The war in Ukraine has led to the disruption of food and fuel production and supply chains in Russia and Ukraine and has led to significant rises in fuel and food costs in Africa as African countries that depend heavily on these supply chains are facing painful economic pressure as these price hikes increase the burden on an already poor populace.

In 2015, diesel cost between N145 and N160 for a litre in Nigeria but the current price is upward of N700. In Zimbabwe, petrol price has gone from $1.44 to $1.70 and South African fuel prices have also gone up by 40 percent with the government responding by cutting down on the sales tax to keep prices manageable for the citizens.

Nigeria is particularly badly affected because its manufacturing base depends on diesel for a whopping 70 percent of its power generation due to the failure of the power sector to provide a constant power supply. When you also factor in that diesel and gasoline power the transportation and logistics industries, it becomes easier to see the nature of the secondary impact of the Ukrainian war on production costs and sales prices in Africa.

Nigeria shouldn’t be in this situation but the mind-boggling failure of governance that left one of the world’s highest producers of crude oil strangely being one of the world’s higher importers of refined petroleum products due to an almost total failure to refine its own oil output, leaving it unduly vulnerable to disturbances in the international fuel supply chain.

Read also: How Russia-Ukraine war may stress Nigerians, others beyond 2022

Ideally, Nigeria could have been in a position to offer a fuel supply chain less vulnerable to shocks to the African energy market, but none of the four government-owned refineries in the country is working so instead, not only is Nigeria dealing with higher fuel prices for deregulated fuel products such as diesel and kerosene but it is also faced with rising petrol subsidy costs that have gone from N350 billion in 2019 to N1.75 trillion in 2021 and are positioned to soar even higher as the President himself has acknowledged publicly in a letter to the National Assembly that asked lawmakers for approvals to get more loans to fund the subsidy.
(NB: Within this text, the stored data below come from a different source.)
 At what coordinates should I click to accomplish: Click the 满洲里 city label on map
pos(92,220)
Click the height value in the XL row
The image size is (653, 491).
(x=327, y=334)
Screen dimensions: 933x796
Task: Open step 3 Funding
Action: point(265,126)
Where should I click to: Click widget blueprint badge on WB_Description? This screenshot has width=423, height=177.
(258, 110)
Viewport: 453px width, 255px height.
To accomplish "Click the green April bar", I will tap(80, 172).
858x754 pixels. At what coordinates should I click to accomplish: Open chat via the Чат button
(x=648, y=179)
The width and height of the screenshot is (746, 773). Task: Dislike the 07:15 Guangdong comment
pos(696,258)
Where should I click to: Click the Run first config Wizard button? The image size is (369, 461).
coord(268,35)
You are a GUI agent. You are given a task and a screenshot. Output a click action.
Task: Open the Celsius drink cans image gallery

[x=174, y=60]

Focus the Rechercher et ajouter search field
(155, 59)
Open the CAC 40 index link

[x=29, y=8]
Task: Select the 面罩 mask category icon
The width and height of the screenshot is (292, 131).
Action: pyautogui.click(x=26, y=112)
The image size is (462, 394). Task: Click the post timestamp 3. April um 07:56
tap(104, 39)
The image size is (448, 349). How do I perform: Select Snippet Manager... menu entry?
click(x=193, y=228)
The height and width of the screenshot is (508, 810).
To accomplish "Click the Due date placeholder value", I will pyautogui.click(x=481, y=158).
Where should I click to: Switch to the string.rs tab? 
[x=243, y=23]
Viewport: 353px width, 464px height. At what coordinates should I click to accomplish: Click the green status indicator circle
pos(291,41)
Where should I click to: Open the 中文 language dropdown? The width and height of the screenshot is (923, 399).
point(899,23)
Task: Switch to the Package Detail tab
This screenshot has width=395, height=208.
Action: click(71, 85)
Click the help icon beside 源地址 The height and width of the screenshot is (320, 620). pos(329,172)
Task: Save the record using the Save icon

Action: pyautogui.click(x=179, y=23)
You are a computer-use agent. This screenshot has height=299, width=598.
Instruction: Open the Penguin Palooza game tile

The International Monetary Fund (IMF) in its recent Regional Economic Outlook has released a statement on the situation explaining that it expects a shrink in growth from 2021’s 4.5 percent growth to 3.8 percent for 2022. Inflation projections for Africa in 2022 and 2023 are 12.2 percent and 9.6 percent, respectively, which would be the highest regional levels reached since 2008.

Food prices, which take roughly 40 percent of African consumer spending, are climbing still and raising poverty levels. Imports account for 85 percent of the region’s wheat supplies along with fuel and fertiliser and the hikes in their prices are impacting local food production, increasing the prevalence of food insecurity and poverty.

The IMF report also states that higher oil prices will raise the African import bill by $19 billion, further worsening already unpleasant trade imbalances. Fragile oil-importing states are expected to suffer the hardest, with fiscal balances predicted to fall by 0.8 percent of the gross domestic product in comparison compared to the October 2021 forecast.

Africa’s eight petroleum exporters are supposed to enjoy the fallout of higher crude prices but as we have pointed out earlier, Nigeria is the strange country that is a fragile oil importer and also an oil exporter that is going to make a severe net loss because it pays dollar-denominated subsidies on fuel imports so any gains from increased margins on oil are erased by the increased subsidy payments.

The consequences on development spending, tax revenue growth, and fiscal balancing are not going to be pleasant.

The Nigerian presidential elections will hold in early 2023 and the three front-runners feature two openly pro-business candidates (with caveats on one of them) in the opposition and a ruling party candidate who can at best be described as pro-crony.

Hopefully, Nigerians take voting decisions that would leave them more likely to benefit from the waves of ripple effects of decisions taken in places like Russia instead of getting knocked down by the domino effects.